5. Launch focused programmes on the lines of Operation Milk, which made India world’s largest producer of milk, to settle issues of real estate, automobile and SME sectors. 

6. Our trade deficit with China was more than $55 billion last year. Dumping from China is converting our manufacturers to traders. Control trade deficit with China by saam, daam, dand, bhed to support local manufacturing. 

7. We spent $22 billion for import of coal last year, despite having third largest coal reserves in the world. On a war footing, remove all the constraints including judicial requirements from the path of our entrepreneurs to mine coal and other natural resources. Create jobs in Jharkhand, Chhattisgarh, and Orissa rather than in Indonesia and Australia. 

8. We spend tens of billions of dollar for travel and for educating our children abroad. Bring Harvard to India, rather than sending our kids to Harvard. ISB and Ashoka University have shown us the way. Unnecessary travel like taking distributors for joints abroad needs to be discouraged. Encourage industries for local travel instead of global travel. 

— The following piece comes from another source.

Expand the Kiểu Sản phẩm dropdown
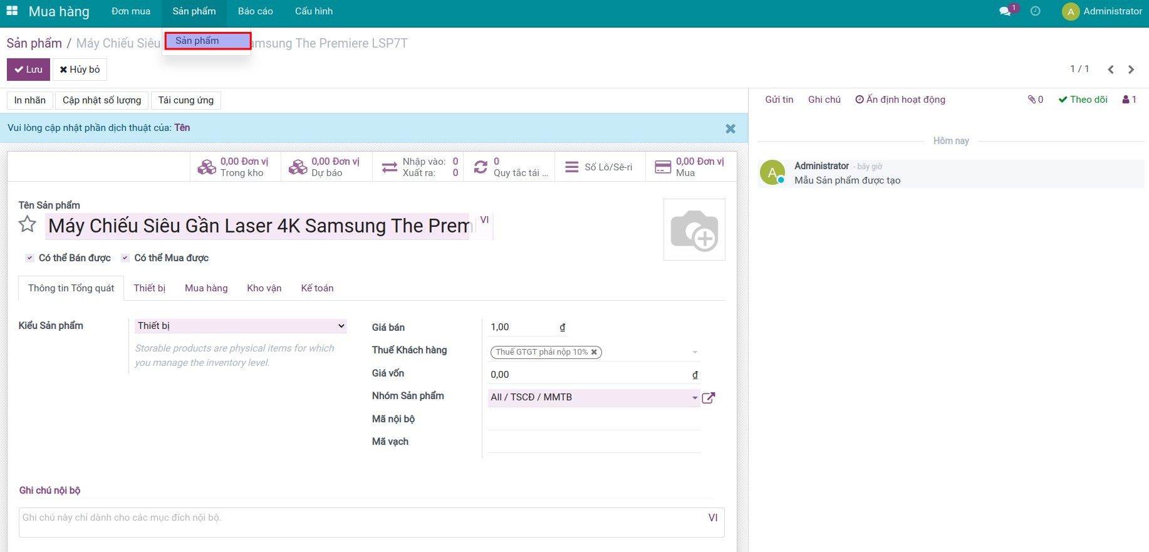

9. We spent $9 billion in import of broadcasting equipment. Encourage global manufacturers to set up plants here with the lure of preferential access to domestic market on a forex neutral basis. Not only will jobs be created locally, but also precious foreign exchange will be saved. From Apple iPhone to Xbox, there is a big list to capitalize upon. 

10. Many companies are migrating out of China due to the tariff imposed by the US. We must target them through large buyers like Amazon and Walmart, which have set up bases here. Set targets and rewards like the private sector for such efforts. 

11. Multiple levels of taxation on corporates viz. Income-Tax, Dividend Distribution Tax and Tax on Dividend Income need to be brought at par with peers. This tax collection process has resulted in capital flight with thousands of millionaires relocating from India. Capital flight needs to be reversed with better tax collection process. 

12. Apart from lower rates and adequate credit, entrepreneurs need policy predictability. While we need to be aspirational about developed world standards like low pollution and electric vehicles, we need to keep in mind our emerging market income levels. Aspiring for developed world standards will make products and services unaffordable for most Indians. 

The government has no business to be in business. An incredible set of talent and assets remain underutilised in PSUs. The government is giving away economic ownership and keeping managerial control through current method of divestment. However their success in divestment has come when it has kept economic control, but given away managerial control. Hindustan ZincNSE 1.42 %, Axis Bank and Maruti are stellar examples of the same. The list of PSUs for strategic divestment is long from Air India to SAIL. Few strategic divestments will convince the market on the government’s commitment to reform path. 

We are lucky that crude oil prices are soft despite the US-Iran skirmishes and the monsoon is normal. Singular focus on growth, availability of money, respect for market and encouraging entrepreneurship will remove the excess salt to make the food palatable.